◆ EXERCISE DIRECTIONS ◆
Reproduce the stretch of the forum thread below on reducing Elastic Agent log volume from "pchila · 2024-05-09T18:49:00Z" through "definition of done?".

◆ PASSAGE SHOWN ◆
We could take a similar approach and run two agents on two Ubuntu VMs started at approximately the same time, pointed at two different ES clusters, then compare the data stream sizes after a period of time.

A third way would be to have the agent log to a file for some well defined period of time, then truncate to align the final timestamps to match, and ingest the results into ES separately and compare the sizes.

pchila · 2024-04-30T13:52:31Z

@cmacknz I am actually working on a fourth way (I call this the "salami slice index" method) :

Clone the index template logs-elastic_agent onto a new template without using it for a data stream
Reindex a subset of the logs we have on the logs-elastic_agent-* datastream onto a new index matching the new index template (we can select by agent id, agent version and/or timeframe etc.) as a baseline (first slice)
Reindex another subset of logs for the updated version for the same timeframe on another index (second slice)
At this point we can compare the indices and it should be more apples to apples comparison...

Edit: forgot to mention, I am preparing a small script for setting up the templates, indices etc (if useful I could commit it in the elastic-agent repo) but testing the method I noticed that removing the periodic Non-zero metrics... message reduces the index size by ~9.2% on a short agent run (~1 hour)

strawgate · 2024-05-02T14:53:24Z

can we test enabling synthetic source in the index_template? that may be a ~50% win

pchila · 2024-05-03T07:00:07Z

I redid my measurement for what we gain by removing the Non-zero metrics... log in the related PR description #4633 (comment)

elasticmachine · 2024-05-04T02:24:39Z

Pinging @elastic/elastic-agent-control-plane (Team:Elastic-Agent-Control-Plane)

pchila · 2024-05-09T18:39:50Z

can we test enabling synthetic source in the index_template? that may be a ~50% win

Did a quick check on the synthetic source (according to the documentation it's GA only on time_series indices) and elastic-agent metrics indices in 8.15.0 already have this setting:

so not much to gain there, unfortunately

pchila · 2024-05-09T18:49:00Z

@strawgate #2851 has a PR open and it should be merged during the current sprint...

I was wondering if the definition of done for this issue is still the one quoted below

What is the definition of done?

Agent logs at Warn level by default or switch to warn level shortly after Agent startup.

Start agent, notice no more Info level messages and an overall reduction in log volume.

According to @nimarezainia 's comment on the kibana issue elastic/kibana#180778 (comment) I think we want the initial log level to be INFO ? Or we still want to have warning as initial log level ?

Furthermore, since the last 8.14.0 BC has already started I am not sure we can cram more code modifications there so this will likely be implemented in a future release

strawgate · 2024-05-09T18:54:08Z

The definition of done is probably something like: reduce agent monitoring log volume by 80% in normal usage.

Initially, we thought this would be done by switching the default log level as doing that is easily reversible by customers. Later the decision was made to just trim the logs present in Info.

◆ EXTRACTED RECORDS ◆
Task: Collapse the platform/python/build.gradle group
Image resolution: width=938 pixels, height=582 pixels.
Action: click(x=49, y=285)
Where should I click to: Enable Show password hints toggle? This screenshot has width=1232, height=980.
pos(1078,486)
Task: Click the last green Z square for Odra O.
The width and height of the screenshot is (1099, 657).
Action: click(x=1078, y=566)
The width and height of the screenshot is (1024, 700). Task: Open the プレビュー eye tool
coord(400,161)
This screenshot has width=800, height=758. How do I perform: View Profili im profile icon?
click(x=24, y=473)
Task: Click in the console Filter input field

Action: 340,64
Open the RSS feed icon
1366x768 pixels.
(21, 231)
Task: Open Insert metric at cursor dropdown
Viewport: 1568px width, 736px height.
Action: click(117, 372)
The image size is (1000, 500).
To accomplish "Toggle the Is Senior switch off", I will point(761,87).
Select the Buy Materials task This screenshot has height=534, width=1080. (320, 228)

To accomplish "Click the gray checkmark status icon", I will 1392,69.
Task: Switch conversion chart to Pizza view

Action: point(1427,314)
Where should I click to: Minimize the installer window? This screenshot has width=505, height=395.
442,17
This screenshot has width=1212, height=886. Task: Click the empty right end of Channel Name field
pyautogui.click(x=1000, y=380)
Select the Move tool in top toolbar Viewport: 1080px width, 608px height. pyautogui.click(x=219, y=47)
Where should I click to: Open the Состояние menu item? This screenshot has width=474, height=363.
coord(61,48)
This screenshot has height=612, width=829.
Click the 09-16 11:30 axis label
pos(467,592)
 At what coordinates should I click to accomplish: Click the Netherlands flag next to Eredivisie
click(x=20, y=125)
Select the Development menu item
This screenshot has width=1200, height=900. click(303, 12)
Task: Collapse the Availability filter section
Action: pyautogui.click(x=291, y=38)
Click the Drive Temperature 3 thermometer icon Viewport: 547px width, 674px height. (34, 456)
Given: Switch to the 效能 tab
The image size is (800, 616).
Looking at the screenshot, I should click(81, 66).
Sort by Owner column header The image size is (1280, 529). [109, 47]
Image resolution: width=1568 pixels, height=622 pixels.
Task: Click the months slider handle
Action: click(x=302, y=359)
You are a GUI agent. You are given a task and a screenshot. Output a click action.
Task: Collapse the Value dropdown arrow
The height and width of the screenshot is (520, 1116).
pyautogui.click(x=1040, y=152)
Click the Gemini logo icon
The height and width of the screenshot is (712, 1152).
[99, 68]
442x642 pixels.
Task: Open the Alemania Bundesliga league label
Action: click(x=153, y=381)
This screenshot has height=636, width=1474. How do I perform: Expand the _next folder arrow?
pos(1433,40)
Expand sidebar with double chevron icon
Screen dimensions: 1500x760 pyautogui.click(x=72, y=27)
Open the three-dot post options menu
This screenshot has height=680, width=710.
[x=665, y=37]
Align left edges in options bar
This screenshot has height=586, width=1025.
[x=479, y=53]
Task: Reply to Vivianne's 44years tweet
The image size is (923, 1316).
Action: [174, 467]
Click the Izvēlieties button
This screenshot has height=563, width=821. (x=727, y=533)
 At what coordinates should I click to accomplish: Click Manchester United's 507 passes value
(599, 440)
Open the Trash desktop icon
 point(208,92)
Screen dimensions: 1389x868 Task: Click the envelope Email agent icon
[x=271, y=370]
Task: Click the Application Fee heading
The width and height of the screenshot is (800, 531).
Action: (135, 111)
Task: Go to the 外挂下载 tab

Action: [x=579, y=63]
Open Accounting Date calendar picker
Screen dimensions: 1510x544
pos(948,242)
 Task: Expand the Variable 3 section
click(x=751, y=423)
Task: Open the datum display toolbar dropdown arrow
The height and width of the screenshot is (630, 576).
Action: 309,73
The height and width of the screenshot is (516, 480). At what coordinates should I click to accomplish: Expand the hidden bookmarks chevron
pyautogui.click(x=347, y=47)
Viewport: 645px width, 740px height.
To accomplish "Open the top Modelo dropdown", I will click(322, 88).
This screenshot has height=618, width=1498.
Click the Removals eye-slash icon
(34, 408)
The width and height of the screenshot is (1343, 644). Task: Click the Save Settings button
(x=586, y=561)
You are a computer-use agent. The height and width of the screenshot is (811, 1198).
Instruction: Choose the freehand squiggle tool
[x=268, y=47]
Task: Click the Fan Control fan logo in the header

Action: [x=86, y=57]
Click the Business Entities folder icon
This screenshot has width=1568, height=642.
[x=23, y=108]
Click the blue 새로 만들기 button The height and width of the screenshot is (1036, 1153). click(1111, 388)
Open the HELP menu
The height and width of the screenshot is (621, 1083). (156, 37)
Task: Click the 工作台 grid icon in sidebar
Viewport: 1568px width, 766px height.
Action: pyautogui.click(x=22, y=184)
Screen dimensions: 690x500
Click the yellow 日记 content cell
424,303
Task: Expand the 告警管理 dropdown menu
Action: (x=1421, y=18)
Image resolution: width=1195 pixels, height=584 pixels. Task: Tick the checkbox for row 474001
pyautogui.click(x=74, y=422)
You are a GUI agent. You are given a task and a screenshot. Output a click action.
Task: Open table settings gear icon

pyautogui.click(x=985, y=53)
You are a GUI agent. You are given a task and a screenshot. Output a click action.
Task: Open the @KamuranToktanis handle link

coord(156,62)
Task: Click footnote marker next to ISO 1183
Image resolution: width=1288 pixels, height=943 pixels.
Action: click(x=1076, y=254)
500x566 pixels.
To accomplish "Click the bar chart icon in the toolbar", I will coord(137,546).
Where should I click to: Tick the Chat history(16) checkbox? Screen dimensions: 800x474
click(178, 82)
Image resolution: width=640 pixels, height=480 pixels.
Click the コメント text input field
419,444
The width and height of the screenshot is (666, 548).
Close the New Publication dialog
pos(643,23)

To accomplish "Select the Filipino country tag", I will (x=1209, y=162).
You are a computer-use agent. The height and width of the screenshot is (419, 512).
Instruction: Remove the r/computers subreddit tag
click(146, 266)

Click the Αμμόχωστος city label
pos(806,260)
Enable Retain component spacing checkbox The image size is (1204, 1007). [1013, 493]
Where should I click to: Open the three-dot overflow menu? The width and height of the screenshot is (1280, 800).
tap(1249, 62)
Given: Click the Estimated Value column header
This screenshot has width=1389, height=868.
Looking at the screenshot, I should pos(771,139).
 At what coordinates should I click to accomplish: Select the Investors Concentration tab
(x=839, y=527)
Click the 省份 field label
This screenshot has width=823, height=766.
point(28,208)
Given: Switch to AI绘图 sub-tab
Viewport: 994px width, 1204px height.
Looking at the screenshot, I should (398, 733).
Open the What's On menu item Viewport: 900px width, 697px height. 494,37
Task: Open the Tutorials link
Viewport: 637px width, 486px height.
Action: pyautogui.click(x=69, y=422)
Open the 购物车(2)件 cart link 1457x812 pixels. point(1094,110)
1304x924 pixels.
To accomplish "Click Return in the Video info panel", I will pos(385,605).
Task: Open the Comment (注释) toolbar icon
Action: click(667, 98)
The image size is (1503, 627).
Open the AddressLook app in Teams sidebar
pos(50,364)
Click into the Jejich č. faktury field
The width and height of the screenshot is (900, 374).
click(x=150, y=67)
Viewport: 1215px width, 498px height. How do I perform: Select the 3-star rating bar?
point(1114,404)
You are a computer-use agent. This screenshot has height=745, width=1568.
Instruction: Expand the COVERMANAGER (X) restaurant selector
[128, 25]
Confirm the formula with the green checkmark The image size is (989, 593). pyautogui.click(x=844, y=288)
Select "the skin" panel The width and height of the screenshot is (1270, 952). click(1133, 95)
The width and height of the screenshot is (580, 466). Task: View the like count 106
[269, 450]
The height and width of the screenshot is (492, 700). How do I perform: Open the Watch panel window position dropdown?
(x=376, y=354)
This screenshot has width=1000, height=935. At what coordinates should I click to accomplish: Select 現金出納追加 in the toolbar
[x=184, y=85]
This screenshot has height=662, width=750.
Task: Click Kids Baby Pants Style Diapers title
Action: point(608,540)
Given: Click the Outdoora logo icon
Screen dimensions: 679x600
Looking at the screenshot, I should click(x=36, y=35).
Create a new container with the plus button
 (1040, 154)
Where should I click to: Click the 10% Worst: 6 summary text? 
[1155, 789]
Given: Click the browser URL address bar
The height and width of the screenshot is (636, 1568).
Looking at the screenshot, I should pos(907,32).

◆ RESPONSE AREA ◆
pchila · 2024-05-09T18:49:00Z

@strawgate #2851 has a PR open and it should be merged during the current sprint...

I was wondering if the definition of done for this issue is still the one quoted below

What is the definition of done?